The two women had become good friends, although there was the best part of ten years between them in age. They were confidantes: where Alex would not have dreamed of discussing her sex life with Pippa or, for that matter, with anyone else in the office, she was able to be reasonably open about it with Paula, knowing that if she asked for it, she would receive very good and very direct advice.

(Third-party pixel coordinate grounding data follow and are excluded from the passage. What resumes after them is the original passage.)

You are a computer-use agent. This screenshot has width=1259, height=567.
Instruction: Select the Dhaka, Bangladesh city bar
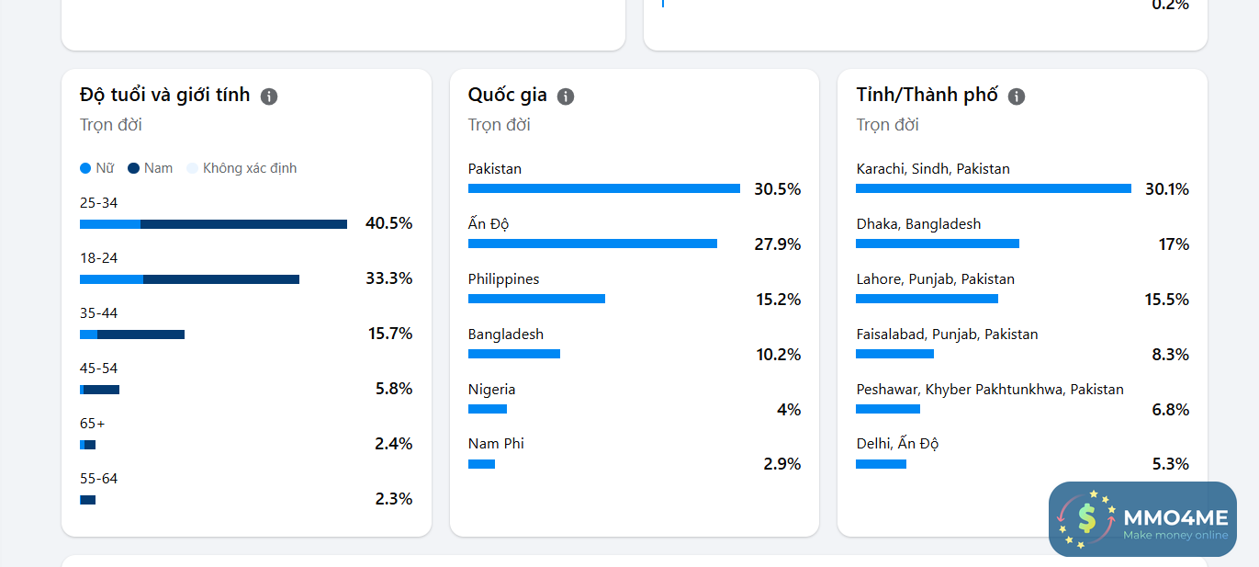tap(937, 244)
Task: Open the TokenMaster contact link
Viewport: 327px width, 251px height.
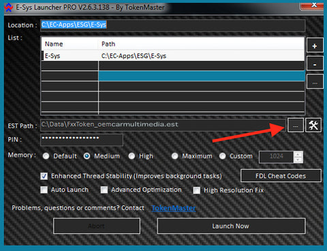Action: click(174, 208)
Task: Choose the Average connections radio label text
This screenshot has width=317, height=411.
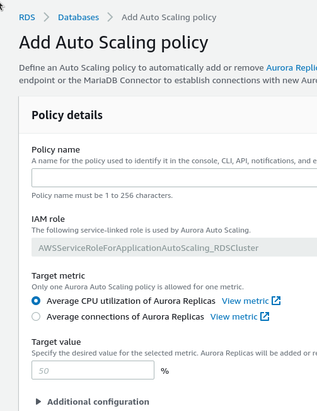Action: pos(125,316)
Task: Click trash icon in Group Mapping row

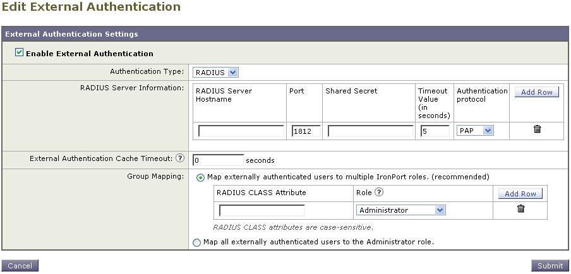Action: click(520, 209)
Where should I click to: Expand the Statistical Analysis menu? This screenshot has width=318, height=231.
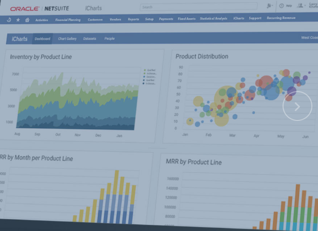[213, 19]
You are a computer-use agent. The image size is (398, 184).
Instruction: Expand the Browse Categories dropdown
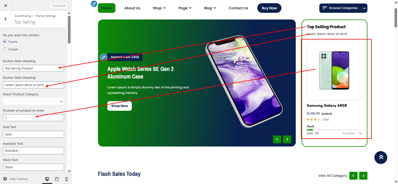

She smiled as she recalled what her client had said about Griff Montell: in fact, she had expressed much the same view as Pippa. ‘Okay, you like him,’ she had said, ‘but you don’t love him. You don’t want to marry him. You’re not yearning to have his babies. Fine, now we’ve dealt with all that. Do you fancy fucking him? Yes? In that case, if the opportunity arises, so to speak, what the hell’s stopping you? If I was in your shoes, or underwear, or whatever, I bloody know I would.’
In turn, Paula had felt able to discuss her relationship with Mario, confessing that, cousin or no cousin, she had been hopelessly in love with him since her mid-teens, and that she had neve
r wavered in that, not even when he had married Maggie Rose. She had wished them no harm, but she had been sure from the start that they were wrong for each other, and had simply waited them out. Any relationships she had had herself before or during that time, including her brief fling with Stevie Steele, had been short-term affairs, safe and with no chance of permanency.

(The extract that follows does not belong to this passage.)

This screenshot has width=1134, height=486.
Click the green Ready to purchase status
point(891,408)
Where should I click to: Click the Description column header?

And yet, that morning, Alex had sensed a difference in her: she had not been the usual razor-sharp Paula, and once or twice, in mid-meeting, she had seemed to drift off somewhere else. It was as if there was something on her mind that she felt unable to discuss, even with a friend. There were no business worries, of that Alex was certain, and so her strange mood had been even more troubling.
Finally, she had asked her. ‘Paula, is everything all right? You and Mario haven’t had a row, have you?’

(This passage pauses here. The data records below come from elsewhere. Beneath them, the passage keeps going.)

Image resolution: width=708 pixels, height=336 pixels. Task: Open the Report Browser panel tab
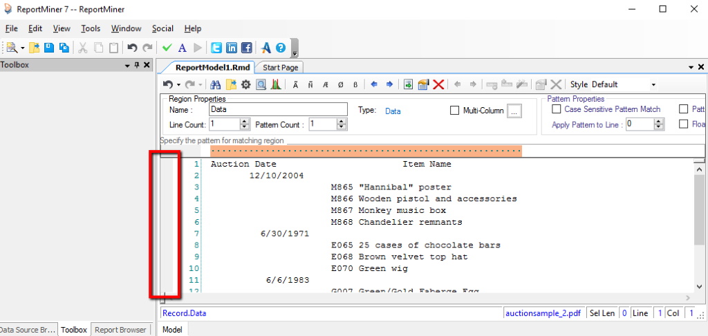tap(120, 330)
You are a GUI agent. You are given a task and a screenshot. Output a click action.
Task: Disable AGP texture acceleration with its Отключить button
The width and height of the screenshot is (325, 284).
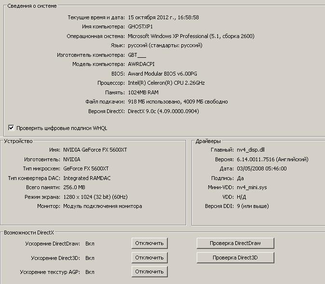149,271

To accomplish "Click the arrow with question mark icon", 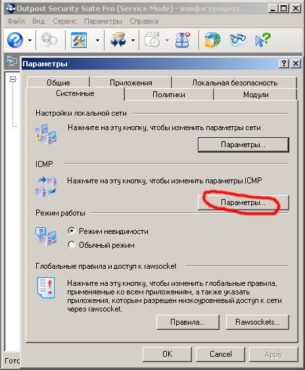I will [x=263, y=40].

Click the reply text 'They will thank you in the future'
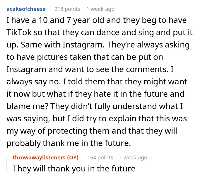pos(74,169)
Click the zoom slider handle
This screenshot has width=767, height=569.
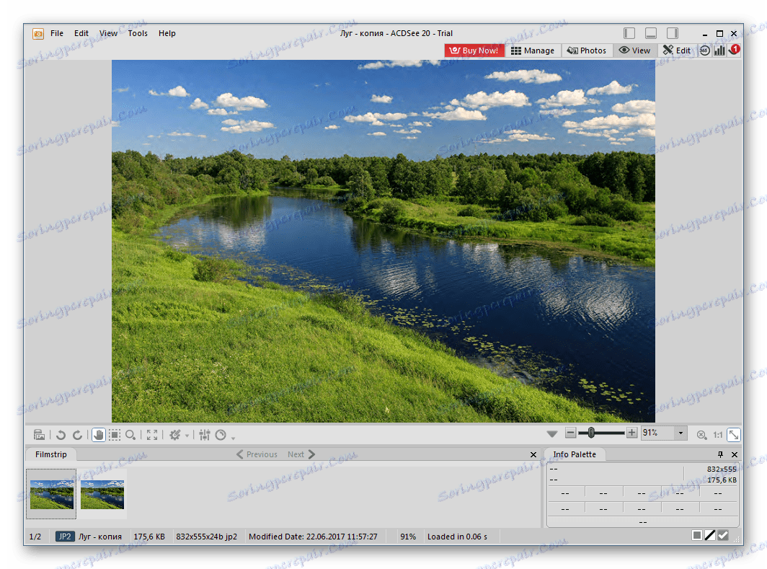coord(591,433)
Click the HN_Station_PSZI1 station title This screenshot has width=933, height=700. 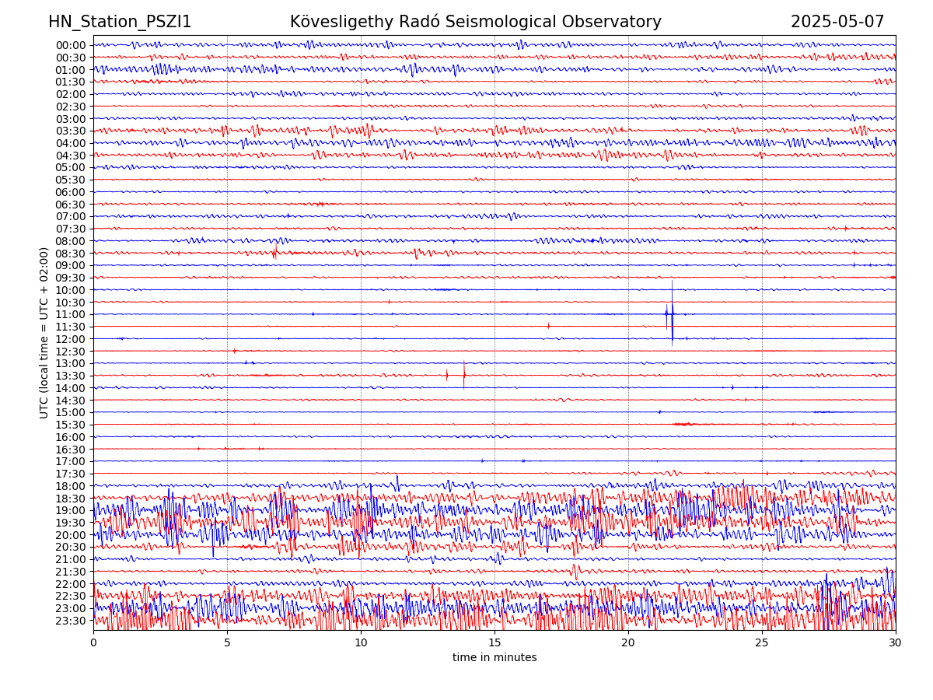click(x=120, y=22)
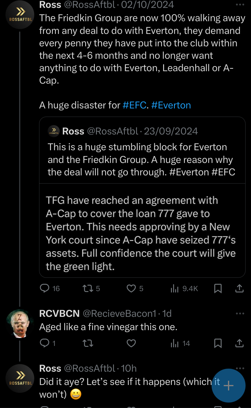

She had been quietly, and politely, brushed off. ‘Mario and me? Row? No way: he wouldn’t dare. We’re fine, I’m fine. But how about you? What about Griff the friendly detective?’ Subject closed, and not too subtly.
‘Him?’ she had lied. ‘Let’s just say I’m still thinking over your advice.’
‘What’s holding you back?’
‘I don’t want to spoil a nice friendship. You know the trouble with hunks: they have so much expectation to live up to, usually too much.’
Paula had smiled, normal service resumed. ‘Usually, but not always. I used to have a simple philosophy with guys like that. I thought of them as very expensive sports cars, sitting on their lacquered tyres, gleaming in the showroom. You know what I mean: the running costs might be prohibitive but you can always take them for a test drive.’
‘The Ferrari syndrome? Nice one, Ms Viareggio. I wonder if men think about women like that?’
‘Are you kidding? They invented the game. But the great thing is that nowadays, as often as not, the players are women like us. Role reversal at its finest.’